“Singing or chanting are very beautiful and beneficial ways of channeling emotional energy.” ~Swami Rama
On one of my recent trips up north, I decided to spend an evening in Rishikesh specially to attend the Ganga Aarti (a ritual of worship by the river Ganga) at Parmarth Niketan. I had heard a lot about it and the last time we were there, we had missed it due to an extended session of river rafting. This time I made sure I was there well before it started. The sun was yet to set and the sky was still lit with orange hues. The priests had just finished arranging the aartis. The crowd was gradually stepping in and finding their place on the steps by the river bank. And then it began.

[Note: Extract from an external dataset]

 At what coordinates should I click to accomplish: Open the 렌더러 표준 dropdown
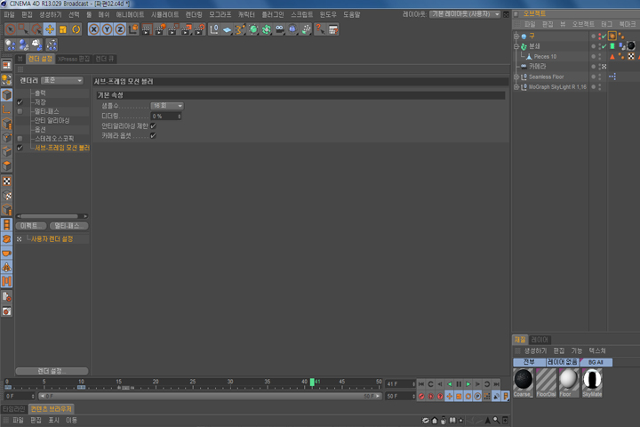62,80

The air was soon filled with the soothing sounds of live chanting and soulful music. The vibration of the mantras was pulsating. The focus had subconsciously shifted towards positivity. I was amazed to see a group of young boys with special places facing the river to perform the aarti. The atmosphere was pious and pristine. With more people joining in the aarti, the divine energy of the group kept rising. Age, country and language had no barriers as there were Indians and foreigners together enjoying the rhythmic reverberations. I could feel the goosebumps of this positive spiritual energy that surrounded us by the river Ganga. ‘Maa Ganga.. Ganga Maa…’. ‘Maha Mrityunjaya mantra..’ and other resonating mantras seemed to raise the aura of all present. So profound was the awareness of the moment. Yet so intense was the consciousness to be easily lost in a trance!

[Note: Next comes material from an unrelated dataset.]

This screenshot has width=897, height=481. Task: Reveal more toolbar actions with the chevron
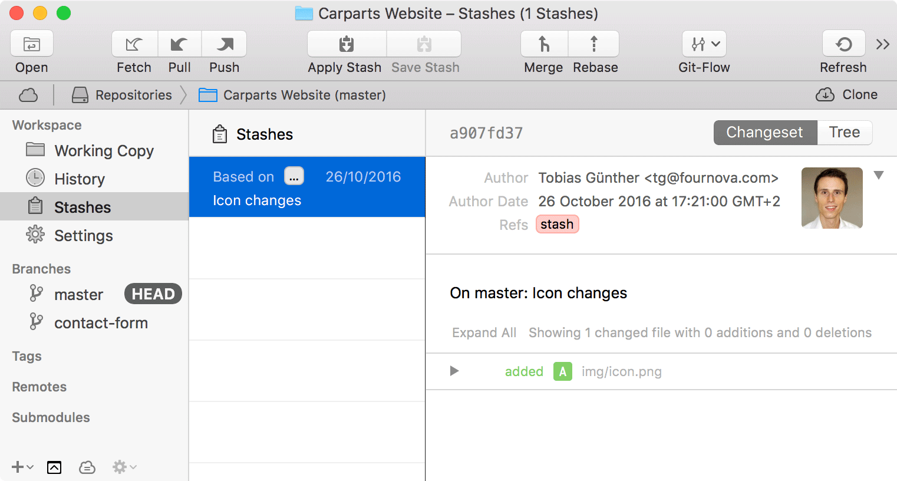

“By chanting, we strip away our outer appearances, our smaller selves, to let the light of our true nature shine forth.” ~Rabbi Tirzah Firestone
This whole experience got me thinking of how mantras and prayers have always been an integral part of our tradition. We were introduced to mantras in our childhood when it was so easy to rote learn without questioning what they meant. Chanting of mantras is an ancient practise of Vedic origin but transcends all languages and religions. Be it in Jainism, Buddhism, Islamic or Hebrew, prayers and mantras are used to invoke the Divine entities. Long before science could support it, mantras were instrumental in healing practices. So also mantras were used to initiate a relaxed state of mind before going into meditation. They have a frequency that helps us align with our higher consciousness. Mantras act as a vehicle for our awareness to move inward. A means to the path of enlightenment.
It is scientifically proven that music and sounds have a positive effect on our body and mind. Here are the benefits of chanting mantras:
- Calms our mind
- Stimulates the brain cortex
- Reduces the heart rate
- Improves blood pressure
- Charges the nervous system
- Synchronizes the right and left brain hemispheres
- Awakens our creative processes
- Removes energy blocks and energises our chakras
- Increases our level of concentration and focus
There are groups of ladies I’m aware of that use mantra chanting for eradicating troubles in other lives. Of helping people they don’t even know of by the sheer power of group chanting and praying. ‘Om’ chanting is a regular feature in yoga and meditation practices. There are many chanting classes burgeoning world- wide. And it doesn’t matter if they do not get the pronunciation right of the Sanskrit mantras. The benefits of meeting together and chanting, feeling the group energy rise and connecting with our inner self far outweigh the challenges of language or diction.
That memorable evening by the Ganges will be etched in my memory for a really long time. It has reinforced my belief and faith in chanting mantras. It is a practice I want to consistently reiterate with my children. I hope more and more people embrace this powerful practice in their daily lives.